Simply put, cash is the great attractor – while we all interpret that lure differently, its visceral, kindly promise of freedom occasionally becomes too irresistible for human nature to ignore. Many businesses are not aware of, or at least, are not able to consistently identify, hire, educate and train around this fact. In CIT and Security, the breakdown is most often in one or more of The Three P’s (Policy, Process, and Procedure), but it’s certainly not an isolated phenomenon. Retail establishments, financial institutions and more all struggle with it.
The Three P’s are designed to reduce and control both the likelihood (risk probability) and severity (risk impact) of loss relating to risk; in this example, employee theft. For context:
- Policy is a rule or set of guidelines;
- Process is a high-level set of criteria that must happen in order to ensure compliance with a policy; and
- Procedure is a specific, detailed series of actions that staff members must take in order to implement a process and comply with a policy.
With the recent COVID-19 pandemic, business transactions and revenues are down, and we have seen a surge in employee terminations, furloughs and the like. As a result, many businesses are operating with lean staffing, which can cause breakdowns in segregation of duties, intentional or not. Where two persons may have been required by policy pre-COVID to perform an action, e.g. accessing the safe or vault, conducting physical inventory audits or daily cash reconciliation and balancing, the reduction in staff has caused those policies to become lax in order to continue operations. In doing so, many dual control and custody procedures have led businesses to allocate more access control capabilities to those “long-term” or “trusted” employees. Which can lead to situations like the ‘Not him!’ referenced above.
So, what can be done with limited staffing during these times to protect people, brands, and profits? Below are a few best practices that can be applied across any business, large or small:
- Review your internal policies and processes and provide management oversight to ensure that procedures are being adhered to per company policy and that no one person has too much access to a particular asset or function, including:
- Access device (key, card, combination, code) controls .
- Dual control/custody system of checks and balances.

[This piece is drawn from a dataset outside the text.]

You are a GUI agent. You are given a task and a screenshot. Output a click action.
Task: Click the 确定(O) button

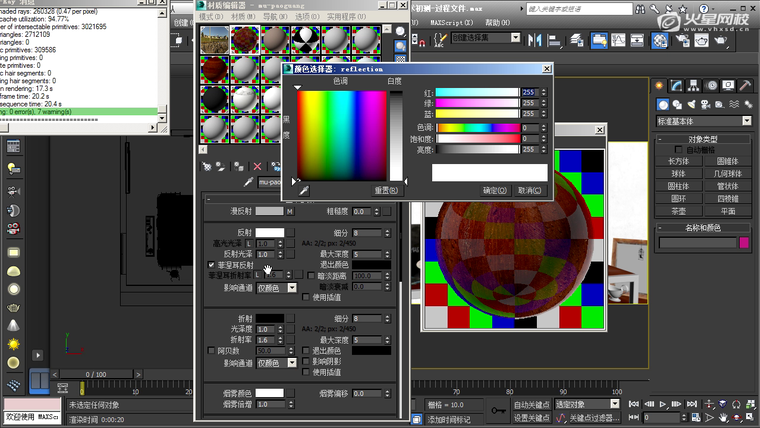coord(495,190)
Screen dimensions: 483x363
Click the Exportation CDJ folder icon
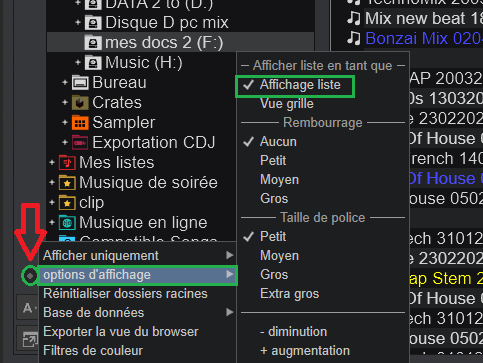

- Ex: verification of deposit preparation, either 2nd person or virtual (FaceTime, CCTV, Zoom, etc.), bank pick-ups and deposits in person (no night drops if only one person can perform) and confirm deposit or examine credibility of tamper proof deposit bag before leaving (bringing back deposit slip for verification and documentation).
- Utilize both Employment Background Screening, regardless of the relationship or previous work history, and a true continuous court records monitoring solution to get the whole picture.
- Require job-specific training that is documented and acknowledged via signature of the trainer and trainee to ensure adequacy, accuracy and completeness.
- Incorporate random and unannounced internal and external audits, testing the aforementioned policy, process, and procedure with staff. Examples may include:
- Cash drawer audits, to be performed by employee and management at the beginning and end of shift; cash drawers should be assigned to one user only.
- Cash drawer documentation, in the event more cash is needed or removed a verifying document should be signed by two people, i.e. employee and management.
These best practices are intended to provide some potential resolutions to but a fraction of the challenges that businesses face in fighting theft. By improving potential vulnerabilities and understanding the importance of applying essential policies, processes, and procedures, businesses can – and do! – reduce the likelihood and severity of loss relating to employee theft.
Remember, cash may be king, but it’s still your kingdom.